Pranke afirmou que embriões de tipo D são aqueles com alto grau de fragmentação. Raramente são implantados no útero, pois têm pouca chance de gerar gestação. “Quando frescos, só 6% desses embriões fixam-se no útero. Se congelados, as chances caem a 0,8%.”

Segundo a cientista, embriões C e D apresentam alta incidência de malformação fetal. “Esses embriões acabam sendo descartados. Por que não usá-los na pesquisa?”

Do lado dos adversários da pesquisa com células-tronco embrionárias, Lenise Garcia, professora da Universidade de Brasília, defendeu que a vida começa na fecundação.

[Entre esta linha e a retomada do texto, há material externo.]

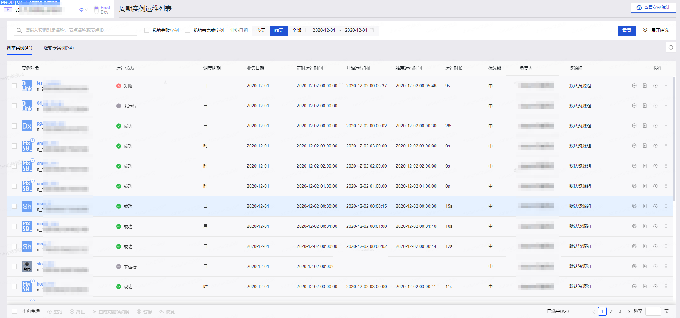
Task: Open DAG view for the failed (失败) instance
Action: point(634,86)
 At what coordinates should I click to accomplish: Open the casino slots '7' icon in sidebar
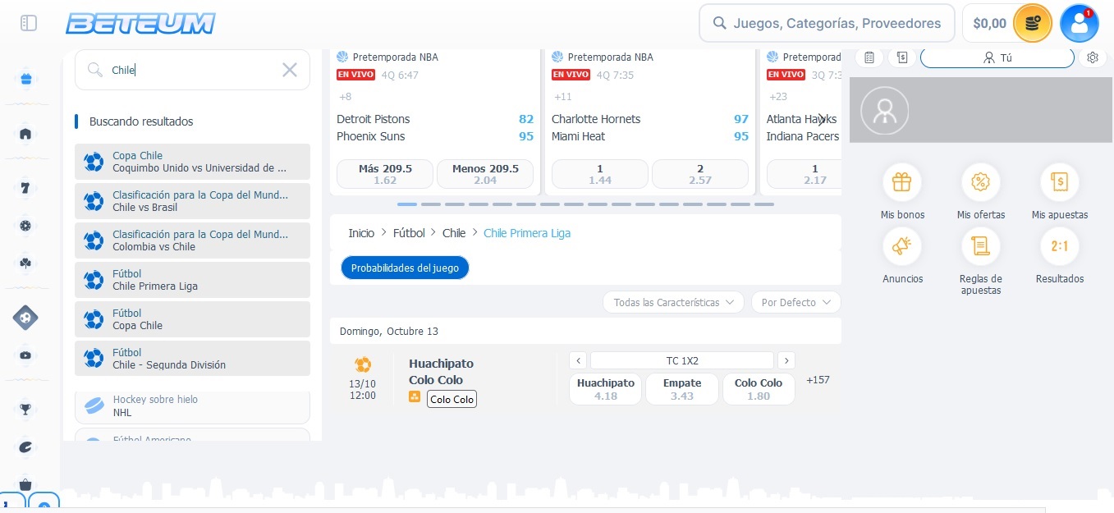[x=25, y=188]
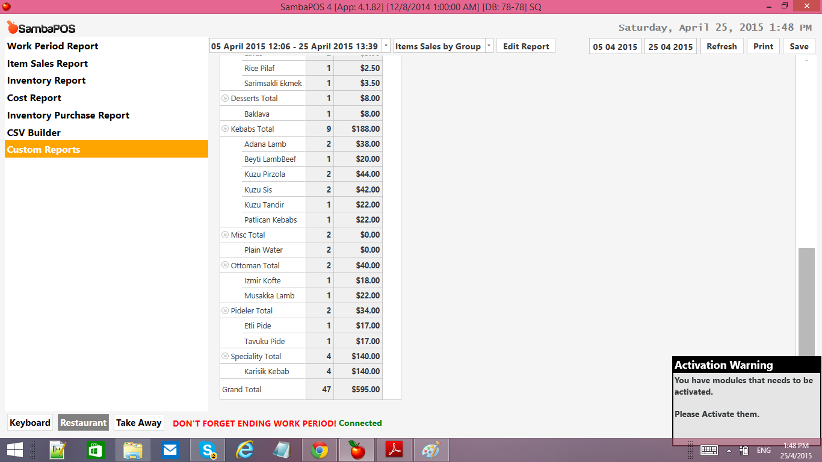
Task: Open SambaPOS from the taskbar apple icon
Action: 356,449
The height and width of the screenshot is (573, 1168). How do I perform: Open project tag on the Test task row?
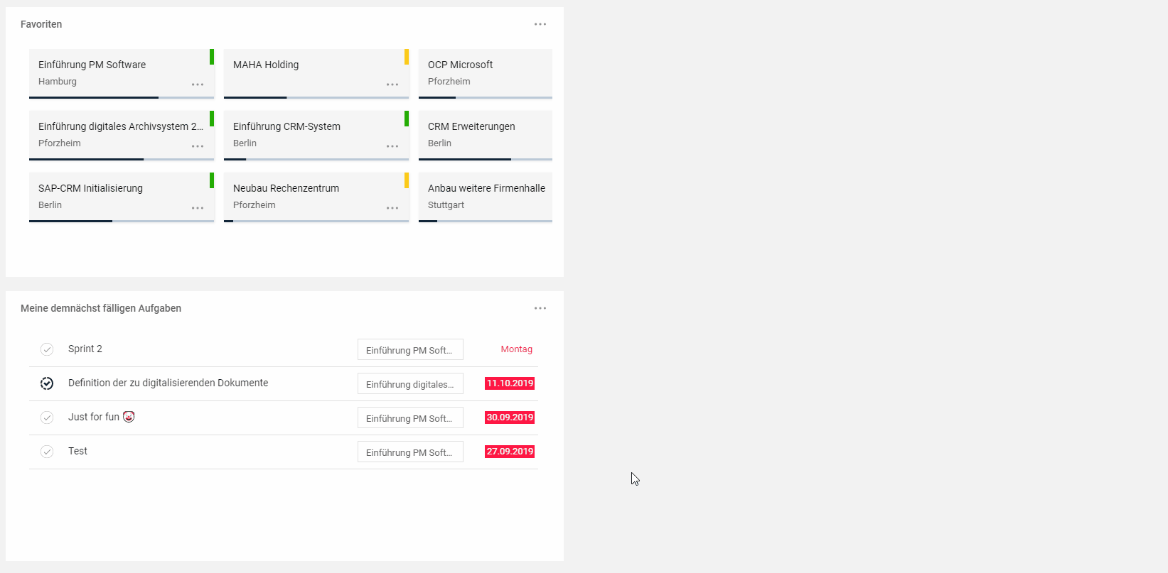click(410, 452)
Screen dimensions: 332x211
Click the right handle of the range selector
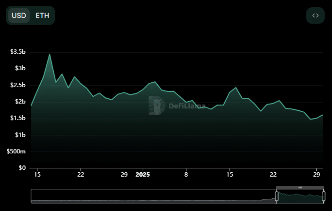pyautogui.click(x=323, y=196)
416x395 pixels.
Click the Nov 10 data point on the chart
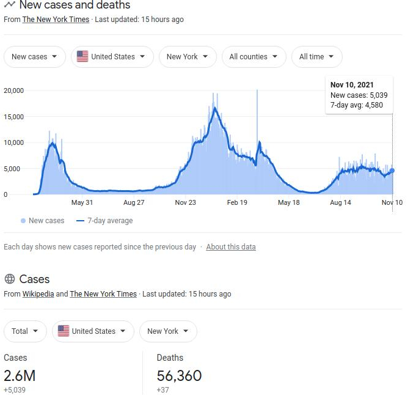coord(392,171)
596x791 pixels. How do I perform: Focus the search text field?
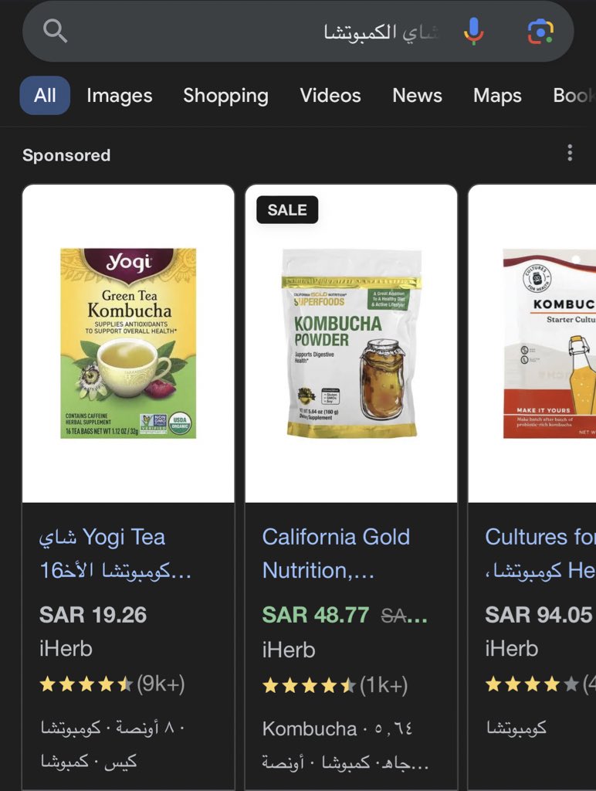coord(262,31)
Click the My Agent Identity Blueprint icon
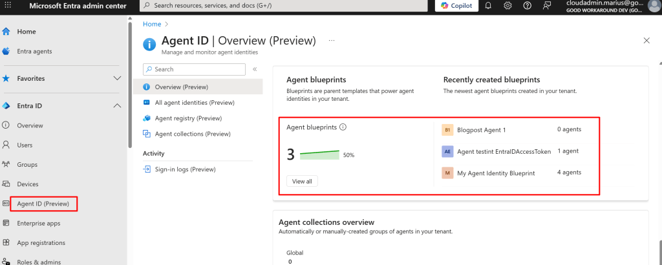 pyautogui.click(x=447, y=173)
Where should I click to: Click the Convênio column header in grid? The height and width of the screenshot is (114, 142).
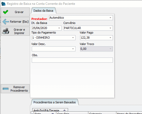tap(72, 113)
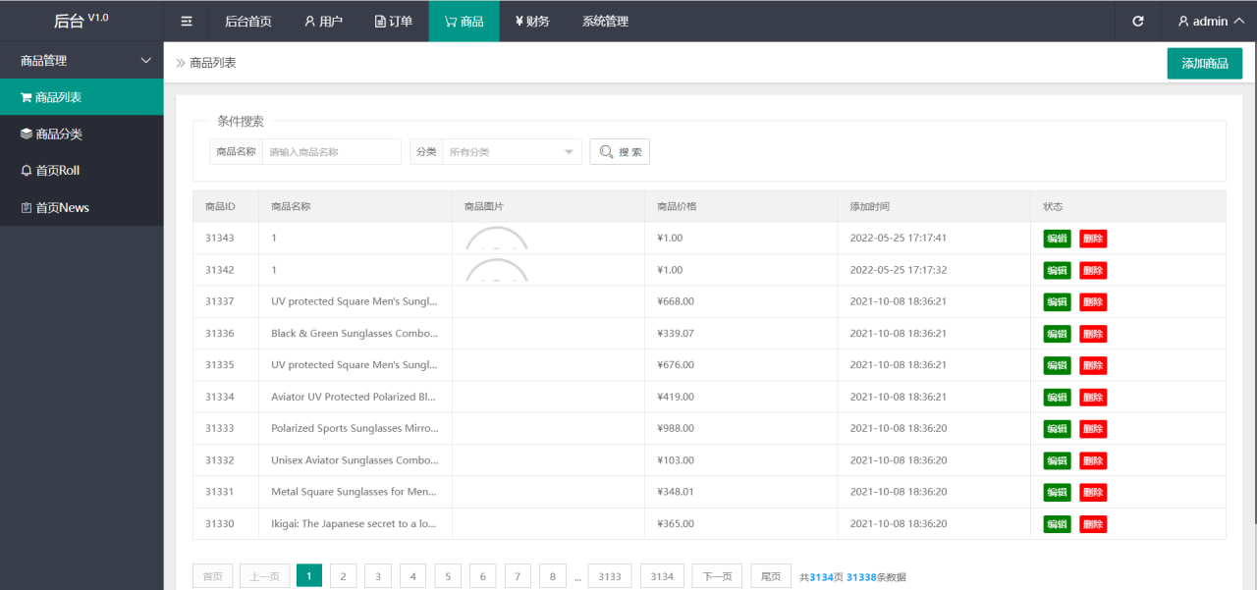Click the 商品名称 search input field
The height and width of the screenshot is (590, 1257).
pyautogui.click(x=332, y=151)
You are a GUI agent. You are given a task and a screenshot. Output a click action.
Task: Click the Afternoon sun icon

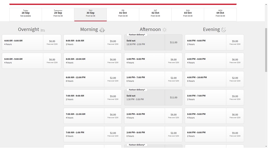[x=164, y=30]
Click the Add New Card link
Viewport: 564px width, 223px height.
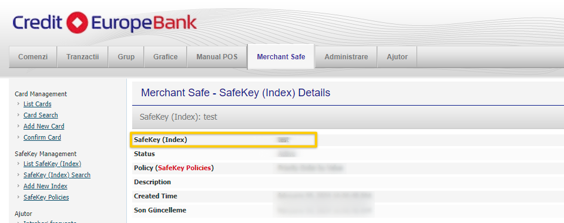(44, 126)
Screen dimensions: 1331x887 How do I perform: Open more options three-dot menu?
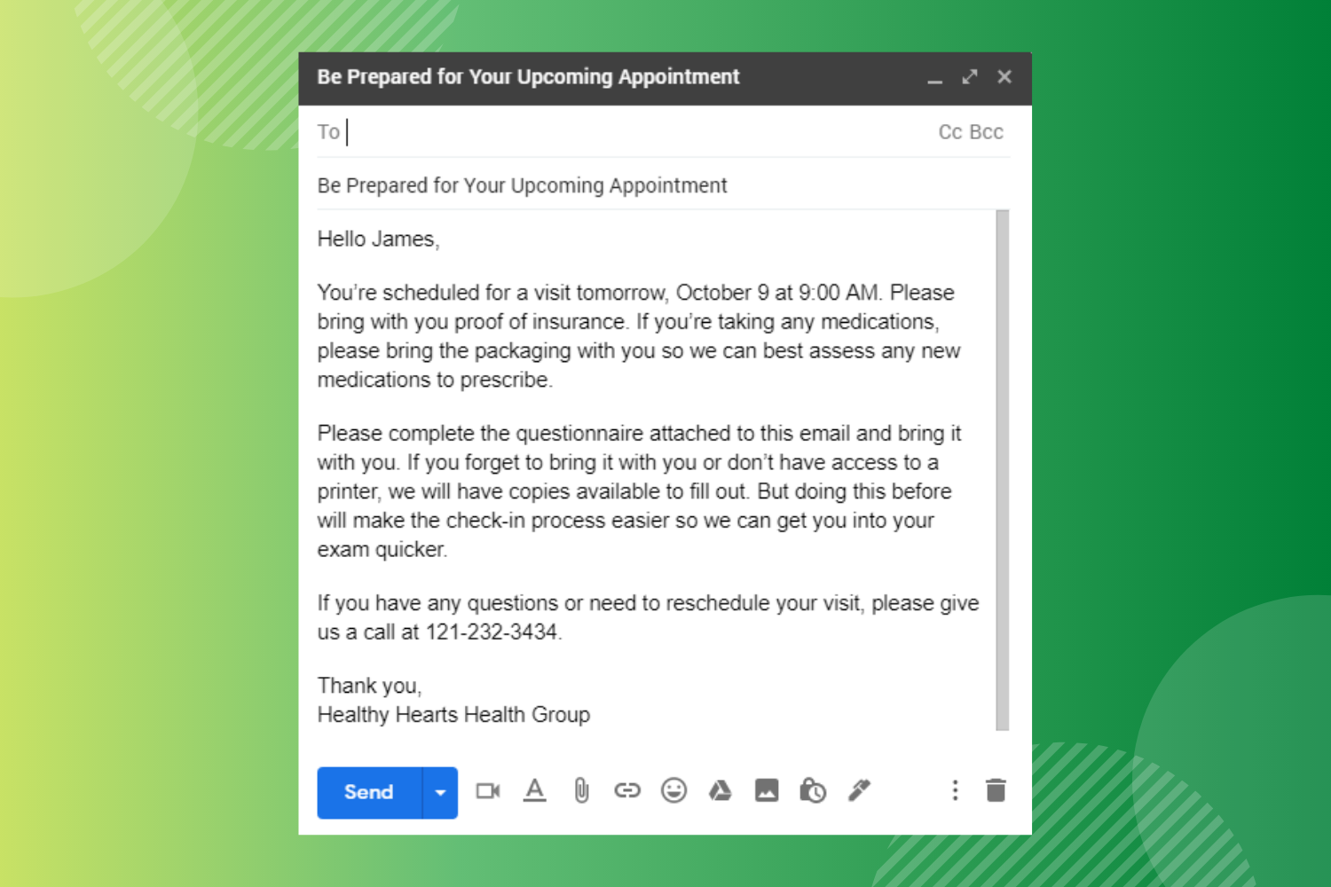pos(955,790)
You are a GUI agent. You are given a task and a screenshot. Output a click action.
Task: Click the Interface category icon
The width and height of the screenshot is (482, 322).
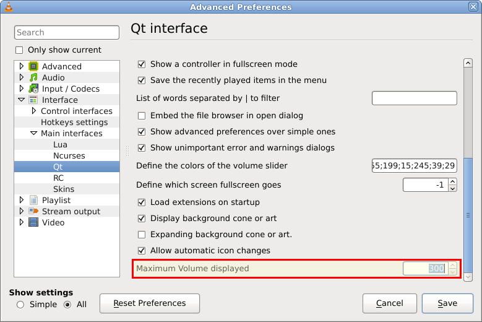pyautogui.click(x=33, y=100)
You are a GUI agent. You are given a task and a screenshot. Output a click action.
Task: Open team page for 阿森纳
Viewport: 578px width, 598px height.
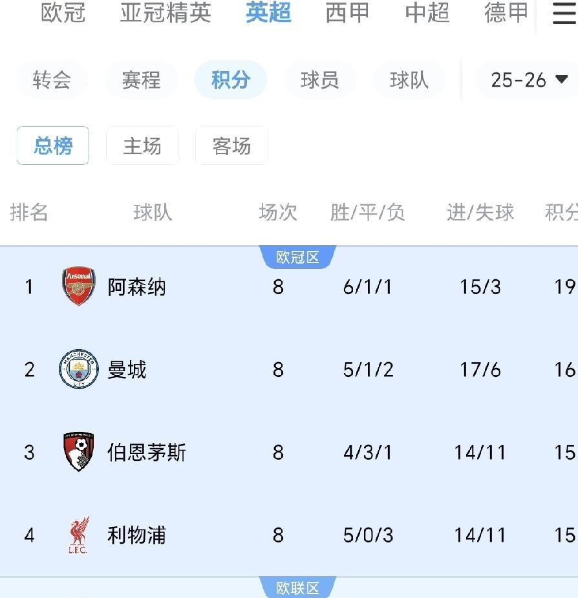[136, 287]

“Veja uma borboleta. Lagarta e borboleta não se parecem, mas são o mesmo indivíduo em fases diferentes da vida. O Ibama protege o ovo da tartaruga porque sabe que ali está uma tartaruguinha. O embrião é um ser humano em potencial, mas um ser humano em uma fase específica da vida”, disse.

Segundo Elizabeth Kipman Cerqueira, coordenadora do Centro de Bioética do Hospital São Francisco, de Jacareí (SP), o fato de o embrião ter uma fração do diâmetro do buraco de uma agulha de injeção não é argumento. “O ser humano não se define pelo tamanho nem pela aparência, mas pelas potencialidades. No instante em que o espermatozóide encontra o óvulo, ele tem potencial para desenvolver um indivíduo completo. É esse desenvolvimento que os feticidas [assassinos de fetos] pretendem interromper.”

Alice Teixeira Ferreira, da USP, defendeu uma pesquisa intensiva de células-tronco adultas, como alternativa às embrionárias. Foi secundada por Marcelo Mazzetti, da mesma universidade, para quem a pesquisa com células-tronco adultas já resultou em 72 terapias eficientes.

“O placar está 72 a zero para as células adultas. Por que insistir em um procedimento que mata embriões?”

O relator da ação no STF, ministro Ayres Britto, vai apresentar um relatório sobre a aduência para outros ministros do STF em junho. O julgamento ainda não tem data marcada.